_ACTION ITEM A_
According to the article about the Holocaust survivor's vaccination, why did Rosenblatt leave the farm where she had taken refuge and go back to the woods? Answer in one to three sentences.
_ACTION ITEM B_
Update the section of the vaccination article starting with "Sylvie Jean Baptiste, a" and going on through "New York Times.", replacing "patients" with "residents".
_ACTION ITEM C_
In the article about the Holocaust survivor's vaccination, what is the title of the memoir Rosenblatt published in 2020?

_EXTRACT_
Holocaust survivor getting COVID-19 vaccine: ‘I’ve been through way worse’
Mira Rosenblatt, a 97-year-old Holocaust survivor living in Brooklyn, N.Y., said she was not concerned about receiving her second coronavirus vaccination, noting that she had “been through way worse.”
Sylvie Jean Baptiste, a nursing graduate student who checks on patients following their vaccines, said Rosenblatt told her, “I am not nervous. I’ve been through way worse,’ ” according to The New York Times.
“Then she started telling her story,” Baptiste added.
Rosenblatt and her family were forced into a ghetto in Poland in 1939, when she was 15 years old, the Times noted, adding that she was sent to a labor camp three years later and in 1945 escaped from a Nazi death march in the dead of winter into a nearby forest.
Rosenblatt reportedly lived on worms for days before taking refuge on a farm, but fearing discovery, fled back to the woods before hiding among a group of dairy farmers.
She worked with the farms for the remainder of the war, according to the Times, which added that she reunited with an old acquaintance, Henry Rosenblatt, himself an Auschwitz survivor, and the two married and immigrated to America. She published a memoir, “Strength,” in 2020.

_Stored data_
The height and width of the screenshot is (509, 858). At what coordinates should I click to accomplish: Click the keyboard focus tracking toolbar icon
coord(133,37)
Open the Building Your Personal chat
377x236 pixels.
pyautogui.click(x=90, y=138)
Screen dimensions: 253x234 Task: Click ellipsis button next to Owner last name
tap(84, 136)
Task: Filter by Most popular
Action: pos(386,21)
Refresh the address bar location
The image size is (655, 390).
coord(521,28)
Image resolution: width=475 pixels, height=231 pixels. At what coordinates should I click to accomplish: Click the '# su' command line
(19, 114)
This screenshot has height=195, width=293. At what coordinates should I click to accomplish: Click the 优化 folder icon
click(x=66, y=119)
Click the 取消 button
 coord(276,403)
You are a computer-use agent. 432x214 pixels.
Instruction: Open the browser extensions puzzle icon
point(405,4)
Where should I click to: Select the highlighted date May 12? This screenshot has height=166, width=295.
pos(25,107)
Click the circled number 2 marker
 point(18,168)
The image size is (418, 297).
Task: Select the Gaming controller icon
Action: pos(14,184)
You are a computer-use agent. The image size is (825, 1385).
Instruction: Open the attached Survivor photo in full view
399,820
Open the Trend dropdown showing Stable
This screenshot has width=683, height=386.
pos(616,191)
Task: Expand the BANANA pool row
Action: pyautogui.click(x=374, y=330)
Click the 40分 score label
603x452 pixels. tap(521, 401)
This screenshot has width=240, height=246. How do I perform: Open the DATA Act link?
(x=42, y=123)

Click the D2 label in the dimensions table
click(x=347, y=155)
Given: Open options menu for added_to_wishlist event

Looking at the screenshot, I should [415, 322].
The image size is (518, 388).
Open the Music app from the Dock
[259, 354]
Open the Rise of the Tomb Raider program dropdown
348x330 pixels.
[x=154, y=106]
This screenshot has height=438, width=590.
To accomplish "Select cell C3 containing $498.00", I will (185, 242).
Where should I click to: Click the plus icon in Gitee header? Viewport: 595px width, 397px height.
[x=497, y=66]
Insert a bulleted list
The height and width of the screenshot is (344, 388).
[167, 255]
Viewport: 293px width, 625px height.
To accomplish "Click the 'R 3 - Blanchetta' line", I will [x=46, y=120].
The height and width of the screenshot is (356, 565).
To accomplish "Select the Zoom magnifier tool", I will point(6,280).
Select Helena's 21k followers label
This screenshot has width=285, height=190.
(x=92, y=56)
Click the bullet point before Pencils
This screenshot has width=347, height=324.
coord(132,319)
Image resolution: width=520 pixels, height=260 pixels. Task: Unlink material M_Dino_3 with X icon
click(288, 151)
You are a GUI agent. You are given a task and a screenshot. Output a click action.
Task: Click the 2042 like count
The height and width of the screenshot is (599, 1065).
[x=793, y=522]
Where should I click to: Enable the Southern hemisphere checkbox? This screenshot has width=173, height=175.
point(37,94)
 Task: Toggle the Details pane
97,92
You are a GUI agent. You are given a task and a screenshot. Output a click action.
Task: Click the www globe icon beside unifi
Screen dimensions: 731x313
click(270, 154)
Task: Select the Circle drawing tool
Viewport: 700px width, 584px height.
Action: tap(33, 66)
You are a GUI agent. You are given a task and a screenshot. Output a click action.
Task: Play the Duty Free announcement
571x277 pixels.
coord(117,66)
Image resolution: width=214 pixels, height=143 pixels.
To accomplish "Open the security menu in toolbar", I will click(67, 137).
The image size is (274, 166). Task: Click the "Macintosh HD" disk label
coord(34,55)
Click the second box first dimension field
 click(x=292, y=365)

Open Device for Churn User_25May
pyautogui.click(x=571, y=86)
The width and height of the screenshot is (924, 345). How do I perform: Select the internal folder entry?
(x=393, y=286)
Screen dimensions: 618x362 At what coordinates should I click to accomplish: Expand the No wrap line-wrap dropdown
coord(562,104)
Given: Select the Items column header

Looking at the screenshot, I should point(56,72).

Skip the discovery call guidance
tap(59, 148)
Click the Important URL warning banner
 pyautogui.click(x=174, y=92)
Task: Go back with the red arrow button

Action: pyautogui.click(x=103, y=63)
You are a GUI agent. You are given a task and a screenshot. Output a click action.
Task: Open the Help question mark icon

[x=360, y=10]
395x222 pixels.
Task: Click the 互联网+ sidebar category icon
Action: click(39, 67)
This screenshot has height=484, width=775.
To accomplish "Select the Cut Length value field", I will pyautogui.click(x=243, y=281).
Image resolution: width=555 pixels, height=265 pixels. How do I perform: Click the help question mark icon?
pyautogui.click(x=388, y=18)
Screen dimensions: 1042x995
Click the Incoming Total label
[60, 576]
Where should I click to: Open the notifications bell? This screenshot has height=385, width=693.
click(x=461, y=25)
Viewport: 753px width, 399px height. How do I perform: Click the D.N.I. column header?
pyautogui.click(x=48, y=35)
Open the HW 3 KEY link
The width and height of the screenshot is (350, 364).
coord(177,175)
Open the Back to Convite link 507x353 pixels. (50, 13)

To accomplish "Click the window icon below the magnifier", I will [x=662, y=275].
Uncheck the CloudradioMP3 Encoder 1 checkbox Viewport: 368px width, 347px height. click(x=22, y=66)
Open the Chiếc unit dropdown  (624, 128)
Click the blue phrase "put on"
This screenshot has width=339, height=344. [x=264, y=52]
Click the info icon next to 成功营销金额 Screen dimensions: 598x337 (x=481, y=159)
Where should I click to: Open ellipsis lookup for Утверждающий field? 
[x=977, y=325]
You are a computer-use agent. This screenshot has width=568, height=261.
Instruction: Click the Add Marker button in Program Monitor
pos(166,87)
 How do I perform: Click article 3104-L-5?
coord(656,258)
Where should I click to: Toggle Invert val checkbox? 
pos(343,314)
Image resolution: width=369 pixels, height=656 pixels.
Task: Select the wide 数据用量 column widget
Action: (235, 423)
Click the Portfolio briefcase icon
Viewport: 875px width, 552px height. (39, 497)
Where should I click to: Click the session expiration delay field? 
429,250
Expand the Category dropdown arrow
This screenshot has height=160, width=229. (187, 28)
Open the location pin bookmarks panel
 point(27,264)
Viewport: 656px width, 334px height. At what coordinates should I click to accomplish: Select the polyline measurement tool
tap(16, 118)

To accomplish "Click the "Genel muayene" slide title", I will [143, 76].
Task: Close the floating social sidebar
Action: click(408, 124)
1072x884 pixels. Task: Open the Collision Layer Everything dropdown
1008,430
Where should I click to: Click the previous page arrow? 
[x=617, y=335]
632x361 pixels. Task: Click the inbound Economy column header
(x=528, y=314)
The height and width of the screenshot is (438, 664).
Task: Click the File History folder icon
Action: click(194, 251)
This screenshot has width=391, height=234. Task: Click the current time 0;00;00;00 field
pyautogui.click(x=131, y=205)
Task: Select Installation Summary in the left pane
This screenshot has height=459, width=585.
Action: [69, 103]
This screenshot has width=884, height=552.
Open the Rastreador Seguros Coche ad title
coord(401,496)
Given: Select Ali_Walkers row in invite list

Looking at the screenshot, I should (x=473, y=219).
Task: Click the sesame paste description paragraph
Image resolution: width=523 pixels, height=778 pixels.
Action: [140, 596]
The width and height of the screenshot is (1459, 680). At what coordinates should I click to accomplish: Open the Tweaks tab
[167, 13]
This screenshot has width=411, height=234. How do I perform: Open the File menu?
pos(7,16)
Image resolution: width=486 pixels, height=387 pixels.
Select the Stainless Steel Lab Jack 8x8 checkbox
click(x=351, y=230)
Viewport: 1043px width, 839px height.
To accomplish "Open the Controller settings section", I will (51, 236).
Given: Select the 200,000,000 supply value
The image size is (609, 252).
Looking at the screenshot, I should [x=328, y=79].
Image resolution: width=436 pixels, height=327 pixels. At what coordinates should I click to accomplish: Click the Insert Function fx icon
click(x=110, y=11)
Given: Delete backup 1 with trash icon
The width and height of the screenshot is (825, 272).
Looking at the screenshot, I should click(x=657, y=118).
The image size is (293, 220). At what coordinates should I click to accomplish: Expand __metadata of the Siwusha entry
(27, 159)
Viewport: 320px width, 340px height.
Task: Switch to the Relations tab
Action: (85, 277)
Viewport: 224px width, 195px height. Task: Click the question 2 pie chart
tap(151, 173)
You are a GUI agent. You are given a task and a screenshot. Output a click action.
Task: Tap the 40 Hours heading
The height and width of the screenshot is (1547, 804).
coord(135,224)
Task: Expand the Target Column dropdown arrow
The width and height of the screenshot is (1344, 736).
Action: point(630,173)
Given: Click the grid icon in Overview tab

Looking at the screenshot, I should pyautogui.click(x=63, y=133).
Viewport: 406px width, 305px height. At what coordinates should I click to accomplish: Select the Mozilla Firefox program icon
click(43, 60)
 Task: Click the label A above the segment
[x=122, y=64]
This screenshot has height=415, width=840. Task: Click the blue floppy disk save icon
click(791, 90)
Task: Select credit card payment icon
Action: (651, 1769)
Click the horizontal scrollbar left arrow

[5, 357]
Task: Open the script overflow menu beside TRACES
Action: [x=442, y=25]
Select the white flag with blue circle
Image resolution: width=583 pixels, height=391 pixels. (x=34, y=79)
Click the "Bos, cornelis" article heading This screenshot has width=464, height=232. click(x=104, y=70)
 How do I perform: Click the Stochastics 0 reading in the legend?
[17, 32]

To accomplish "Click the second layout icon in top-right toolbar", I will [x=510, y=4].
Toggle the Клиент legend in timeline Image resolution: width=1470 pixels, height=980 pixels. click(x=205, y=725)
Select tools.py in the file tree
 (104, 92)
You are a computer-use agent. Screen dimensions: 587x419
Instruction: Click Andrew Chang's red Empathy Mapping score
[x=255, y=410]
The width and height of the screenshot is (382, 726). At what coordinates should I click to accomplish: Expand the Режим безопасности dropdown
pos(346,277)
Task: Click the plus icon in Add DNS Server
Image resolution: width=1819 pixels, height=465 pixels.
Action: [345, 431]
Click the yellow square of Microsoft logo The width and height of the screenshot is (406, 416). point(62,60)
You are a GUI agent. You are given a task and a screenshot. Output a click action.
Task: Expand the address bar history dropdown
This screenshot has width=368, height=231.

_EXERCISE OUTPUT A_
She left the farm because she feared being discovered. She fled back to the woods and later hid among a group of dairy farmers.

_EXERCISE OUTPUT B_
Sylvie Jean Baptiste, a nursing graduate student who checks on residents following their vaccines, said Rosenblatt told her, “I am not nervous. I’ve been through way worse,’ ” according to The New York Times.

_EXERCISE OUTPUT C_
Her memoir is titled "Strength."